In de gemeentes waar ik predikant geweest ben, waren voorzieningen getroffen voor het geval onverwacht geen predikant beschikbaar zou zijn. In de kast lagen een of meer noodpreken, of een paar nummers van Menigerlei Genade of een andere vertrouwde prekenserie. Als het even kon, was het niet alleen een preek, maar zaten er ook een orde van dienst en uitgeschreven gebeden bij. Lastig was wel dat van de voorziening vrijwel nooit gebruik gemaakt hoefde te worden, met als gevolg dat het materiaal verouderd raakte of vrijwel niemand meer wist dat het er was. Maar wat nu bij doop of Avondmaal, of andere kerkelijke plechtigheden? Hoe zit het dan, kerkordelijk ook?
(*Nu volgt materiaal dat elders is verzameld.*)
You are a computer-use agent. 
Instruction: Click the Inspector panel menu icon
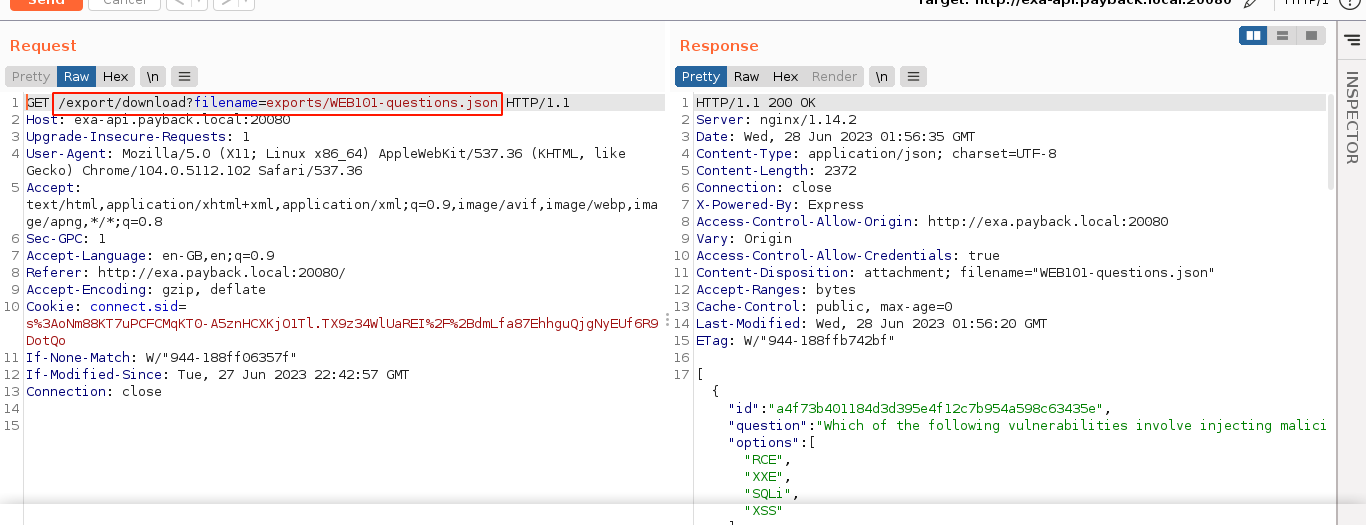[x=1352, y=38]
Kerkorde – de ‘gewone’ dienst
De kerkorde kent een voorziening voor dit soort situaties. ‘In noodgevallen (…) wordt de kerkdienst geleid door een ambtsdrager van de gemeente of door een of meer door de kerkenraad aan te wijzen leden van de gemeente.’ (ord. 5-5-4) Het woord noodgeval komt alleen hier voor in de kerkorde. Van bijzondere omstandigheden is in de ordinanties nog wel eens sprake, maar dan gaat het om omstandigheden die op een gegeven moment bestaan en bekend zijn. Bij noodgeval moet gedacht worden aan omstandigheden die niét te voorzien zijn. Te denken valt aan een voorganger die kort tevoren ziek wordt, waarna het vervolgens echt niet meer lukt een bevoegd vervanger te vinden. In beginsel heeft de kerkenraad namelijk de taak een bevoegd voorganger te vinden (vgl. ord. 5-5-3). Pas als dat in redelijkheid niet meer verwacht en geëist kan worden, treedt ord. 5-5-4 in werking. Dan leidt een ambtsdrager of een of meer gemeenteleden de dienst. Vanuit de taken die de kerkenraad heeft, ligt het voor de hand dat het zo mogelijk een van zijn leden is die dit voor zijn rekening neemt. De kerkorde lijkt echter geen principieel onderscheid te maken tussen een ambtsdrager en een gemeentelid, al gaat in de ordinantiebepaling de ambtsdrager voorop. Dit wordt bevestigd door de wordingsgeschiedenis van de bepaling (1996-2003) waarin benadrukt wordt dat voor de specifieke situatie van het noodgeval geen verschil bestaat tussen ambtsdrager en gemeentelid. Sommige gemeenten hadden graag gezien dat uitsluitend een ambtsdrager of een ouderling bevoegd zou zijn, maar wisten hiervoor geen meerderheid te vinden.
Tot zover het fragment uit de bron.